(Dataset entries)
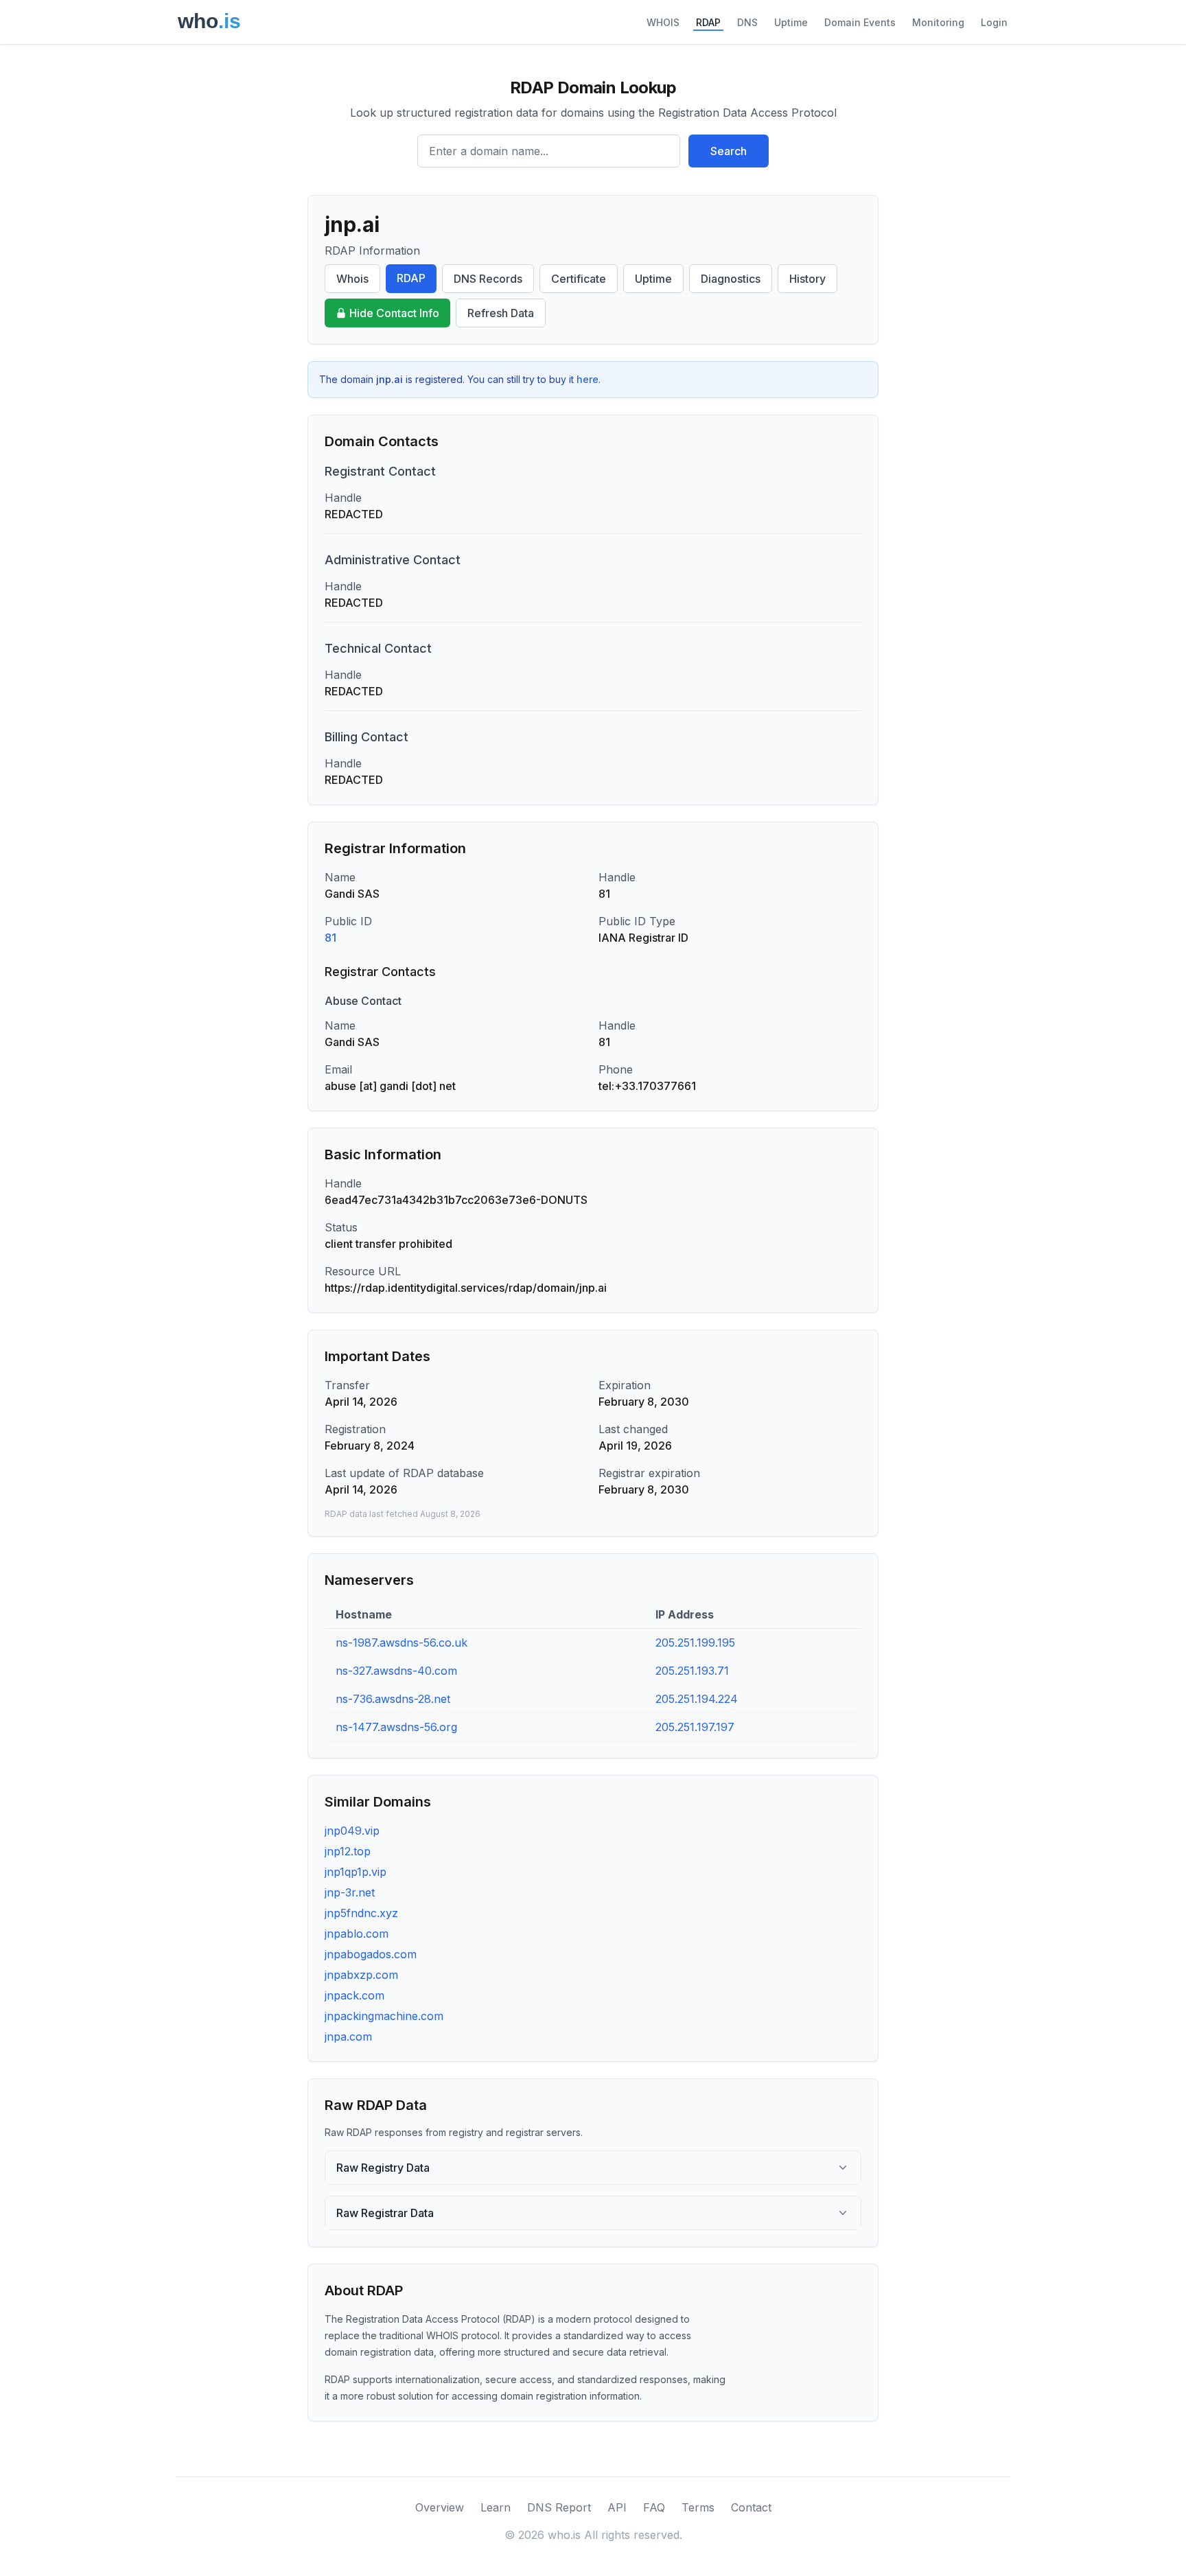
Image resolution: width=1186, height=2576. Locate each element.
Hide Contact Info (394, 313)
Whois (352, 279)
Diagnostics (730, 279)
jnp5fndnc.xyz (361, 1913)
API (617, 2507)
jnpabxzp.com (361, 1975)
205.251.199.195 (695, 1642)
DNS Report (559, 2507)
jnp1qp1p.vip (355, 1872)
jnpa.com (348, 2036)
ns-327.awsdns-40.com (396, 1671)
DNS (747, 22)
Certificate (578, 279)
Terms (698, 2507)
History (807, 279)
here (587, 379)
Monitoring (938, 22)
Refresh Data (500, 313)
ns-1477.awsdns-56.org (396, 1727)
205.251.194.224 (696, 1699)
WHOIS (663, 22)
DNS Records (488, 279)
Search (728, 151)
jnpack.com (354, 1995)
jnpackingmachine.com (384, 2016)
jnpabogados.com (371, 1954)
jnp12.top (348, 1851)
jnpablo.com (356, 1933)
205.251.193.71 (692, 1671)
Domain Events (860, 22)
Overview (439, 2507)
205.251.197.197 (694, 1727)
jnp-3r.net (350, 1892)
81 (330, 937)
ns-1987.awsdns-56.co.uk (401, 1642)
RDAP (708, 22)
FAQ (654, 2507)
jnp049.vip (352, 1830)
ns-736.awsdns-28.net (393, 1699)
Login (994, 22)
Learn (495, 2507)
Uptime (791, 22)
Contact (751, 2507)
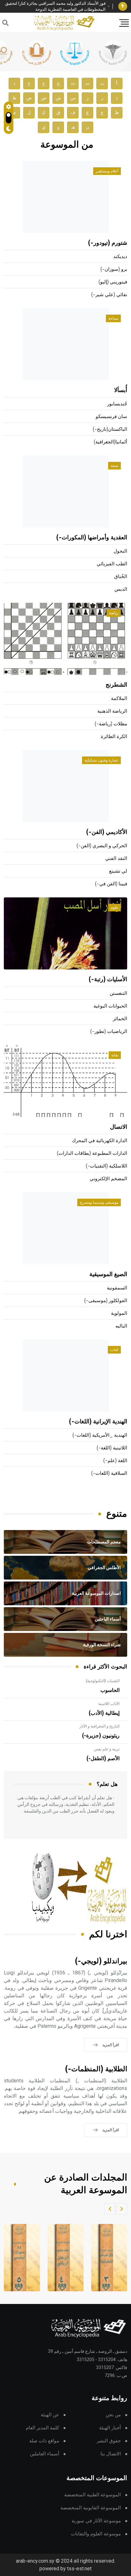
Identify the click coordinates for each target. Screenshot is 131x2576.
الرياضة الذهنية (112, 711)
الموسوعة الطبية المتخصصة (92, 2495)
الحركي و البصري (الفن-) (102, 846)
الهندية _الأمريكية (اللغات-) (99, 1435)
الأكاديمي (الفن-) (106, 832)
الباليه (121, 1326)
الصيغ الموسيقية (108, 1274)
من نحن (113, 2415)
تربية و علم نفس (107, 1749)
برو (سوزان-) (113, 269)
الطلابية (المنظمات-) (96, 2069)
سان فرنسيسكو (111, 416)
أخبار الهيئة (110, 2428)
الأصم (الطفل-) (103, 1758)
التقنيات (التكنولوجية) (103, 1681)
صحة (114, 465)
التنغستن (118, 993)
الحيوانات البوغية (110, 1006)
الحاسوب (110, 1690)
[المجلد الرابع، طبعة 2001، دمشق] (63, 2257)
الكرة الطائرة (114, 736)
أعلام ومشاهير (107, 171)
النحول (120, 551)
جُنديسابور (117, 404)
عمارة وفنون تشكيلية (101, 760)
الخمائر (120, 1019)
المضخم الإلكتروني (108, 1178)
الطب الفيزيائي (112, 564)
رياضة (113, 613)
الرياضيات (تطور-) (108, 1031)
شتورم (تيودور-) (107, 243)
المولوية (119, 1313)
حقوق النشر (109, 2441)
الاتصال (118, 1127)
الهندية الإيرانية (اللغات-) (98, 1422)
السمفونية (117, 1288)
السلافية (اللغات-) (109, 1473)
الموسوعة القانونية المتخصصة (90, 2508)
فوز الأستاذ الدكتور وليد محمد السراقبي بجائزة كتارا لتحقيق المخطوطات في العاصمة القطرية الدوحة (55, 6)
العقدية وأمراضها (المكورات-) (91, 538)
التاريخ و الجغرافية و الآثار (99, 1726)
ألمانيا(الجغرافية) (110, 442)
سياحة (113, 318)
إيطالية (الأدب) (104, 1713)
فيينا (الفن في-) (111, 884)
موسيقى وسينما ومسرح (99, 1202)
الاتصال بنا (110, 2454)
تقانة (114, 1055)
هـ (73, 127)
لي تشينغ (118, 871)
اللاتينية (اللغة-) (112, 1448)
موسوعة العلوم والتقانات (96, 2534)
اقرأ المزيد (110, 2045)
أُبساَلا (120, 390)
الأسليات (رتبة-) (108, 979)
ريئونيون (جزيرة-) (101, 1736)
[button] (121, 2208)
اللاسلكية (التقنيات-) (106, 1166)
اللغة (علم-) (115, 1460)
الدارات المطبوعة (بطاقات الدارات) (92, 1153)
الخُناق (120, 576)
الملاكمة (119, 698)
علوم (114, 907)
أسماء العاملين (44, 2454)
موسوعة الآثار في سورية (96, 2521)
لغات (114, 1350)
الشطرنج (116, 685)
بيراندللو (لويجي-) (101, 1961)
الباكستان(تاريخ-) (110, 429)
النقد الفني (116, 858)
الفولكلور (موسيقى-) (105, 1300)
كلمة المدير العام (42, 2428)
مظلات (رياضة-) (111, 724)
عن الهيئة (50, 2415)
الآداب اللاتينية (109, 1703)
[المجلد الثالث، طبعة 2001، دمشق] (106, 2257)
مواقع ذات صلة (44, 2441)
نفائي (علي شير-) (109, 294)
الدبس (120, 589)
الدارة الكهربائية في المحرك (99, 1140)
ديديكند (120, 256)
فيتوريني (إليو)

YOUR TASK: Whenever "دمشق" occurs in a line above, copy that line.

EXERCISE SOLUTION:
[المجلد الرابع، طبعة 2001، دمشق] (63, 2257)
[المجلد الثالث، طبعة 2001، دمشق] (106, 2257)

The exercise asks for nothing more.